Trimethylborane is a strong Lewis acid. B(CH_{3})_{3} can form an adduct with ammonia: (NH_{3}):B(CH_{3})_{3}. as well as other Lewis bases. The Lewis acid properties of B(CH_{3})_{3} have been analyzed by the ECW model yielding E_{A}= 2.90 and C_{A}= 3.60. When trimethylborane forms an adduct with trimethylamine, steric repulsion between the methyl groups on the B and N results. The ECW model can provide a measure of this steric effect.

Trimethylborane reacts with water and chlorine at room temperature. It also reacts with grease but not with teflon or glass.

Trimethylborane reacts with diborane to disproportionate to form methyldiborane and dimethyldiborane: (CH_{3})BH_{2}.BH_{3} and (CH_{3})_{2}BH.BH_{3}.

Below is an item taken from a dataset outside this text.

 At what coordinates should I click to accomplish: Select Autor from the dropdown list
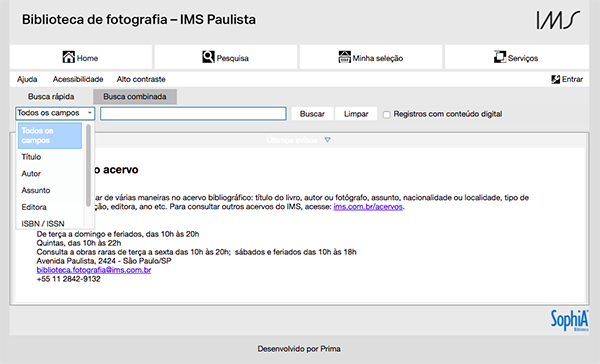click(50, 174)
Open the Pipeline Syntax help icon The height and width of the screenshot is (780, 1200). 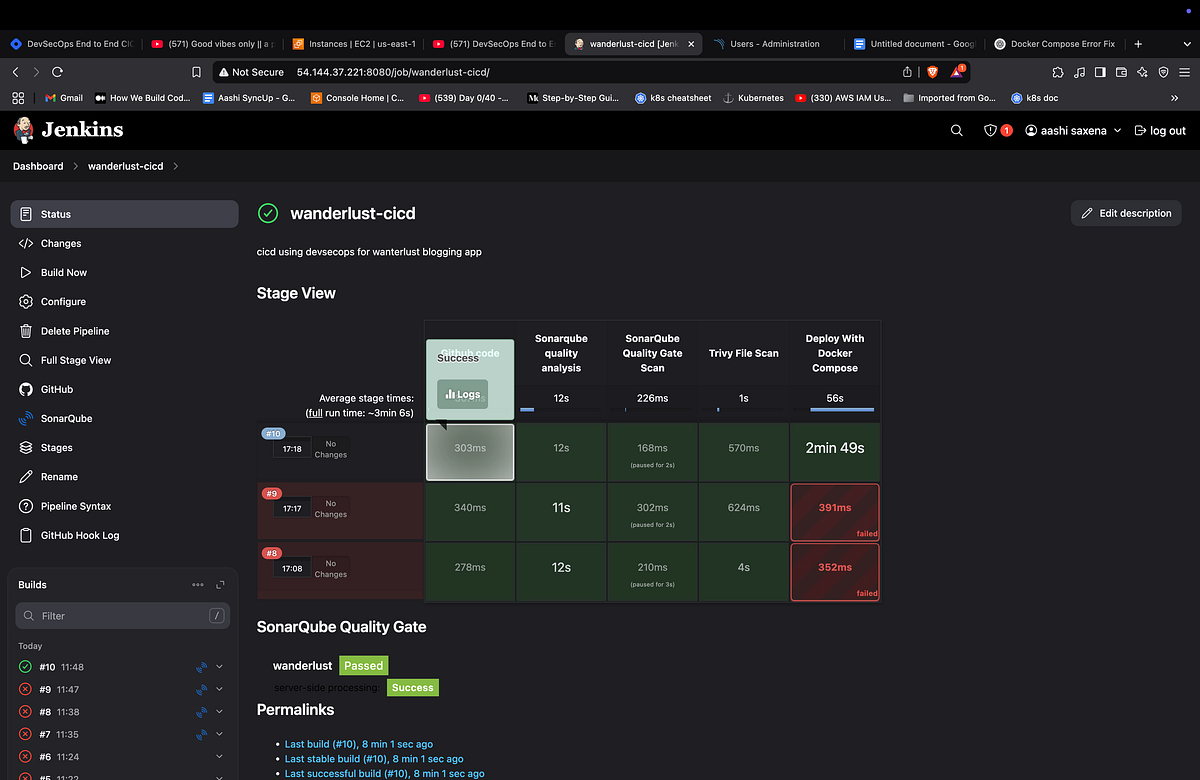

It reacts as a gas with trimethylphosphine to form a solid Lewis salt with a heat of formation of −41 kcal per mol. This adduct has a heat of sublimation of −24.6 kcal/mol. No reaction occurs with trimethylarsine or trimethylstibine.

Methyl lithium reacting with the Trimethylborane produces a tetramethylborate salt: LiB(CH_{3})_{4}. The tetramethylborate ion has a negative charge and is isoelectronic with neopentane, tetramethylsilane, and the tetramethylammonium cation.

==Use==
Trimethylborane has been used as a neutron counter. For this use it has to be very pure. It is also used in chemical vapour deposition where boron and carbon need to be deposited together.